EXTRACTED TEXT |
>>>
= Great Head Trail =

Trail in Acadia National Park, Maine, USA

Great Head Trail is a trail 1.4 mi long. The trail is located in Acadia National Park in Maine on the Great Head Peninsula.

== The Trail ==

Great Head Trail is rated as a moderate difficulty. At a distance of 1.4 miles this trail wraps around the Great Head Peninsula on the east side of Sand Beach in Acadia National Park. From the parking area located on the left side of Park Loop Road granite steps lead down to Sand Beach. Ahead of you are the cliffs head in that direction towards the trail. It is recommended to walk on the compressed sand next to the beach, this is a much easier walk. Close to the base of a rocky outcropping called The Bee Hive is a reflected tidal pool. Many hikers climb the 520 ft (158 m) summit. At the top of the summit it is a very nice easy hike to Great head where there is a beautiful view of the rocky coast, the ocean below, and Otter Point.

== Otter Point ==

The summit of Great Head Trail overlooks the western promontory, Otter Point. The slightly smaller Otter Cliffs rise over a rocky shore that lines the southern shore. A forest of spruce trees and Otter Cove create a beautiful secluded area, great for hiking and camping. One of the finest drives in the park, Park Loop Road, loops around Otter Point, providing scenes of ocean, dark forest, pink granite, and spectacular, glistening light. There are some old remnants of cottages as well as an old U.S. Naval Radio Station, which have now become the Fabbri rest area.
<<<
[Records taken from a collection]
>>>
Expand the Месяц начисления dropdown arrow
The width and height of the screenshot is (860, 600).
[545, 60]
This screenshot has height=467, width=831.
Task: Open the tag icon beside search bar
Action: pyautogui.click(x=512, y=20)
<<<
>>>
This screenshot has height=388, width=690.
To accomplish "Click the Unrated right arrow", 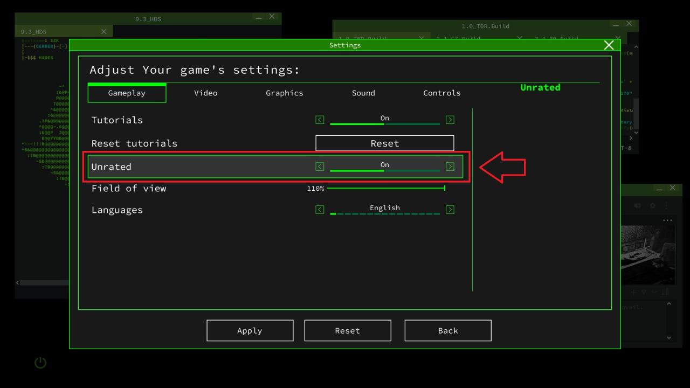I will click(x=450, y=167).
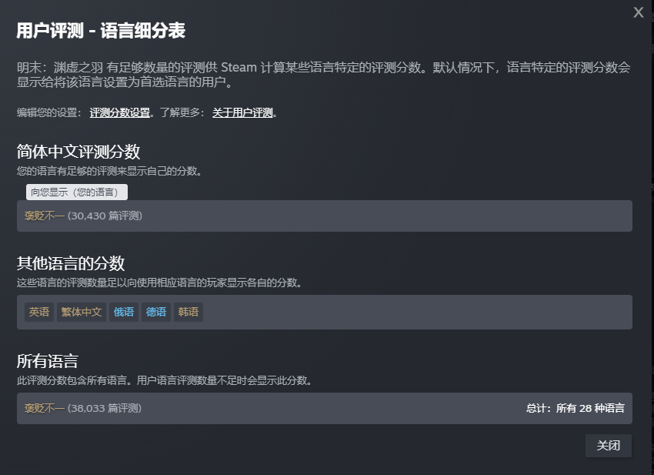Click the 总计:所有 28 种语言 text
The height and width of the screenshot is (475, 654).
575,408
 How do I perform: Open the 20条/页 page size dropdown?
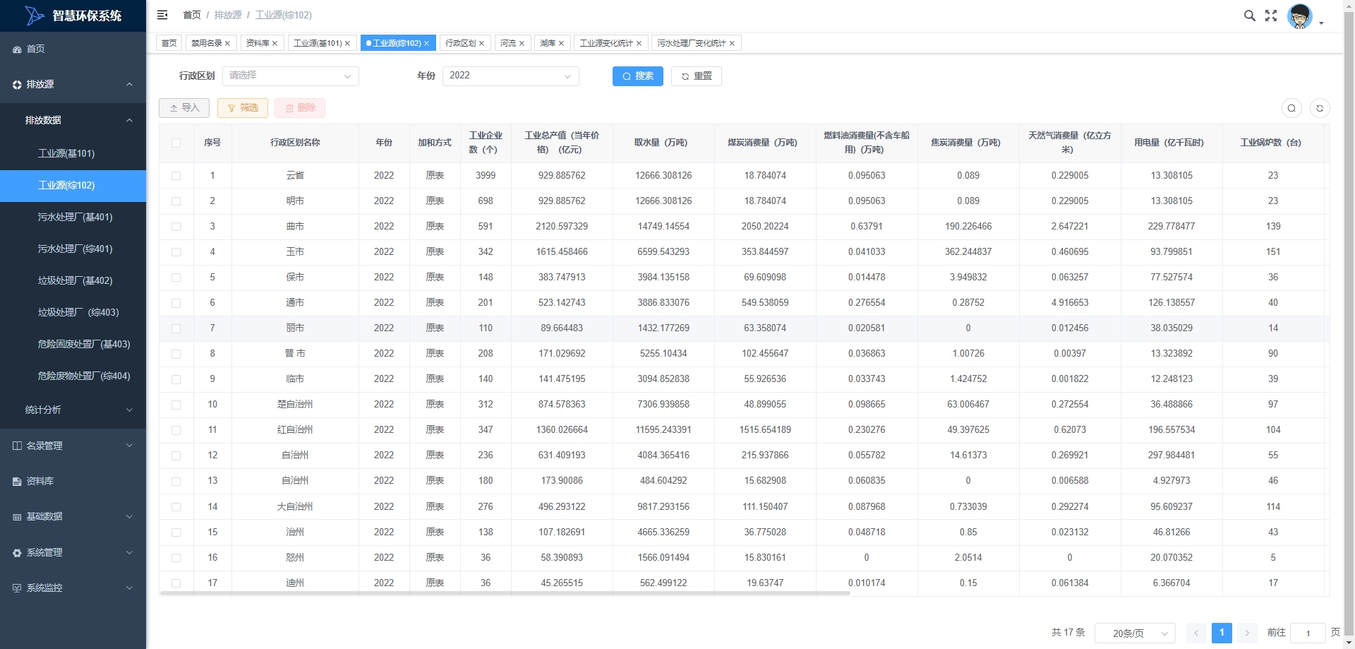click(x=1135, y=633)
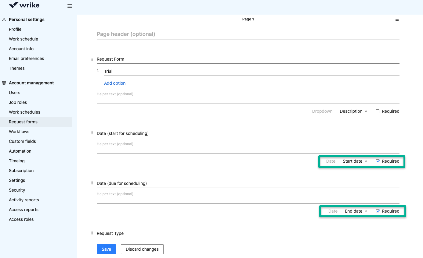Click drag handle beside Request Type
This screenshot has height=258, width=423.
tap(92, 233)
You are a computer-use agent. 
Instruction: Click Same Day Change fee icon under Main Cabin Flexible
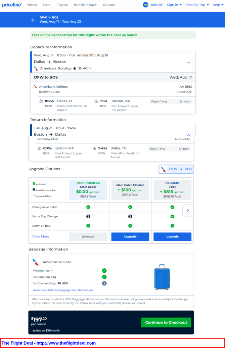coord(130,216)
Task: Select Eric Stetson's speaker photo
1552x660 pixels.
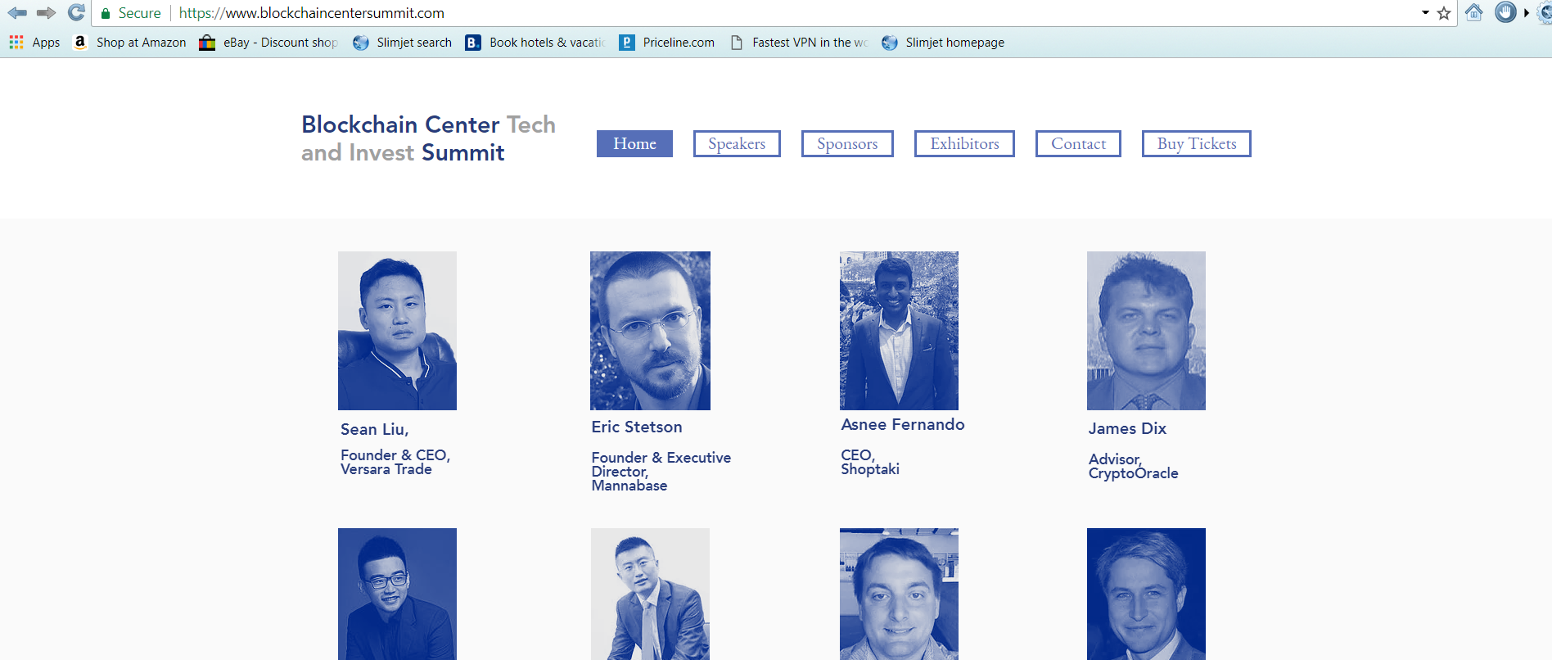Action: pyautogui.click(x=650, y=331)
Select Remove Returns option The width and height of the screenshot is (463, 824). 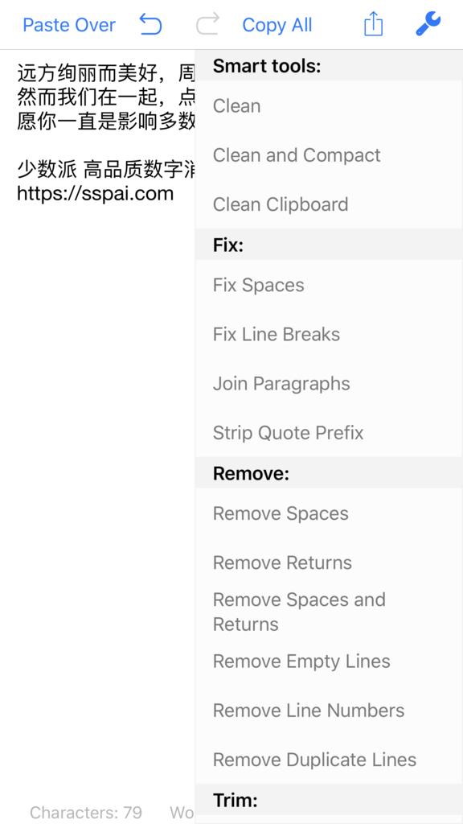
<<<
>>>
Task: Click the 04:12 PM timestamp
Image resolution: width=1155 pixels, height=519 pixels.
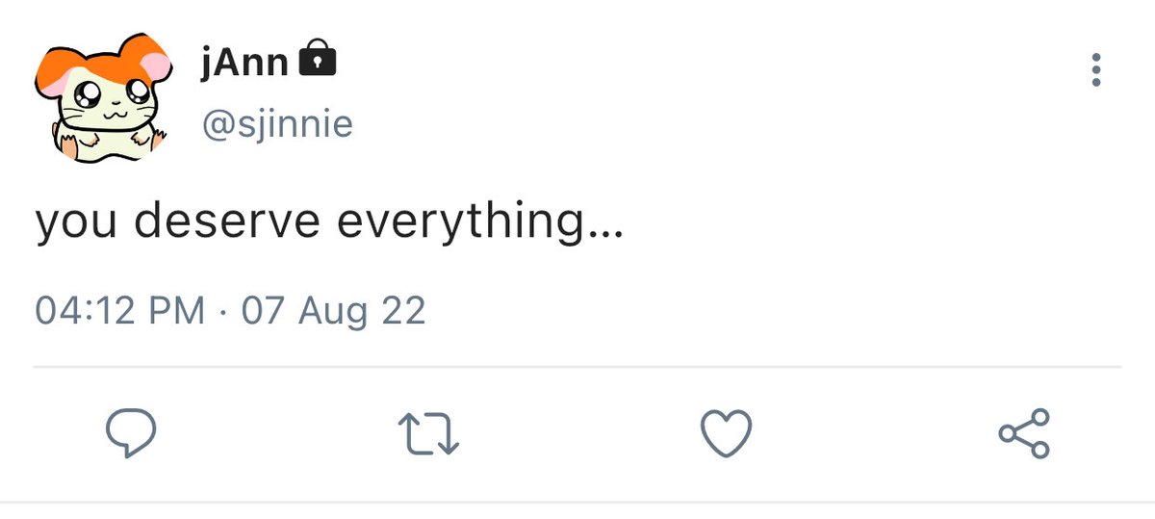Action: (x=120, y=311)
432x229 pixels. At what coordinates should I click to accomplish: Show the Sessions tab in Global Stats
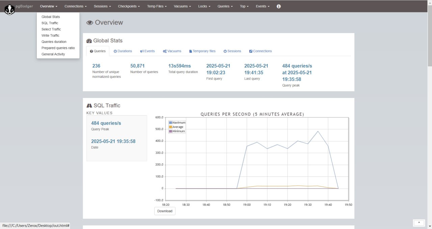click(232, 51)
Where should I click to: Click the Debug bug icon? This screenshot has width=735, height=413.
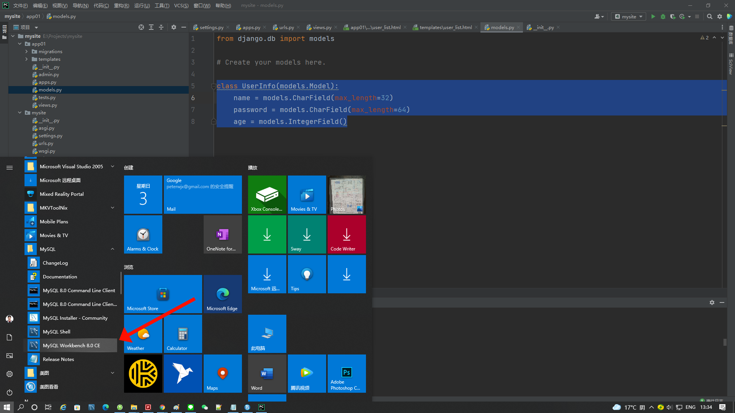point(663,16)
<<<
INSTRUCTIONS |
(a) In the Great Head Trail article, what did the old U.S. Naval Radio Station near Otter Point become?
(b) Duplicate the records from the line with "Task: Click the 04:12 PM timestamp" up to and including the line with "point(663,16)", leaving the pictures out.
The text and the records have no connection to each other.

EXPECTED OUTPUTS |
(a) It became the Fabbri rest area.

(b)
Task: Click the 04:12 PM timestamp
Image resolution: width=1155 pixels, height=519 pixels.
Action: (x=120, y=311)
432x229 pixels. At what coordinates should I click to accomplish: Show the Sessions tab in Global Stats
click(232, 51)
Where should I click to: Click the Debug bug icon? This screenshot has width=735, height=413.
point(663,16)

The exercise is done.